Consider the fragility of the human body in relation to disease and trauma, as well as the development and embellishment of the human body, as in body‐building, athletic training, endurance training, tightrope walking, tattooing, scarification, and so forth.

Consider also how media, advertising, government, political institutions, education, culture, family, friends, and/or peer groups seek to define, lay claim to, or otherwise influence your body, your appearance, and /or your identity, including the ways that we alter and/or adorn our bodies to both mask and assert one’s sense of self.

Get Real

A drawing or suite of drawings in the time-honored tradition of painting from direct observation (no photos), whether it’s a still‐life, an interior, a portrait, a figure, a group of figures, or a landscape.

Das Unheimliche

A drawing or suite of drawings that reflect Sigmund Freud’s notion of “the uncanny” (from his essay “Das Unheimliche”), in which he addresses the discomfort, anxiety, or cognitive dissonance that are produced when ordinary, comforting, or familiar objects take on strange, foreign, or unfamiliar qualities.

The Buddha in the Gearbox

A drawing or suite of drawings in which the materials, methods, and structures of the piece are both the means and the end of the artwork. This would typically embrace geometric abstraction, gestural abstraction, or a combination of the two. This theme could also embrace aleatory methods or any approach in which the emphasis is one the drawing process itself.

Compared to What?

A drawing or suite of drawings that read as abstraction but evoke familiar relationships of form and space, creating images that verge on something we might be able to name or that we’ve seen before, while remaining un-nameable.

Reduce, Reuse, Recycle

A drawing or suite of drawings that utilize or incorporate the numerous waste products and cheap, mass-produced goods of consumer society as a potential source of art material and/or a subjects.

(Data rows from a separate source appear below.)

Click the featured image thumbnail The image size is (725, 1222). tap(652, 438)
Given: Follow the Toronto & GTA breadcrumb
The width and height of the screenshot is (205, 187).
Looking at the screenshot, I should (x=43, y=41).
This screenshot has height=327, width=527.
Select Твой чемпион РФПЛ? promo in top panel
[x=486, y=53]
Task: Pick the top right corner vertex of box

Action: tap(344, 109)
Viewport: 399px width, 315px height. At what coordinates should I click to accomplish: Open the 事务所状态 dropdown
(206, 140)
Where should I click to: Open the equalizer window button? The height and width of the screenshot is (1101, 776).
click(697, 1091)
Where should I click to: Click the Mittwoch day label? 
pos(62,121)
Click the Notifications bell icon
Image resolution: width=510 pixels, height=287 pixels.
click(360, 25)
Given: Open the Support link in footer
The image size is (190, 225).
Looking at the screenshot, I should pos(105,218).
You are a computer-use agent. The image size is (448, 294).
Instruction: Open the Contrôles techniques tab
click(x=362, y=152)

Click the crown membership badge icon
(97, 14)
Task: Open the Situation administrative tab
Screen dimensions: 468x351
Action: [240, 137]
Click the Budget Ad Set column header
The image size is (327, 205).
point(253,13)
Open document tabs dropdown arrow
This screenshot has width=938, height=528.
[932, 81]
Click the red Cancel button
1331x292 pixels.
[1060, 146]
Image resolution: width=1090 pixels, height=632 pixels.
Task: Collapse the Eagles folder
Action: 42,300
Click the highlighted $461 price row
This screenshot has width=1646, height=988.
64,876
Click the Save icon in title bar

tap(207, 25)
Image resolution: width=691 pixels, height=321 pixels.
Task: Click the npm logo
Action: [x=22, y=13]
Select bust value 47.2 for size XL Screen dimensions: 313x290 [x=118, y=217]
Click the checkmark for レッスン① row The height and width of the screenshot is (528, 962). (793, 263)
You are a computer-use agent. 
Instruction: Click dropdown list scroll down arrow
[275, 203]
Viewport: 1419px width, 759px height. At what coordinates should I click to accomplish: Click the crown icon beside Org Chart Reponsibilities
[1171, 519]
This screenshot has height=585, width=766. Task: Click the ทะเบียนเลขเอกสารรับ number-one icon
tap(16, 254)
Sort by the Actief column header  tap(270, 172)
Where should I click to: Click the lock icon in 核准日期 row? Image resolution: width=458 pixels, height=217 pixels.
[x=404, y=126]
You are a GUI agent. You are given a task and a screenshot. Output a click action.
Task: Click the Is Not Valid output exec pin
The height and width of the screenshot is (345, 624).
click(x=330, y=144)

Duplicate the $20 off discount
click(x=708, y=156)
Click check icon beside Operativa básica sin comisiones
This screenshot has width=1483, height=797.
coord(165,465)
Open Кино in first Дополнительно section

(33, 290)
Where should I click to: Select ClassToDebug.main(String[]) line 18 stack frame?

Bonus points—can you make a drawing entirely out of found materials?

Altered States

A drawing or suite of drawings that explore visionary, hallucinogenic, and dream-like perception or states of awareness.

Criteria for This Project

1) Steady, ambitious, and productive progress week by week, reflected in the quantity of work.

2) Evidence of trial and error, flexibility, growth, and the search for deeper understanding and expression of your subject and theme (if you’ve chosen a theme).

3) Exploration of materials to find the best tools and supports for your project.

4) By May 7th, a coherent, proficient, and unified portfolio of work.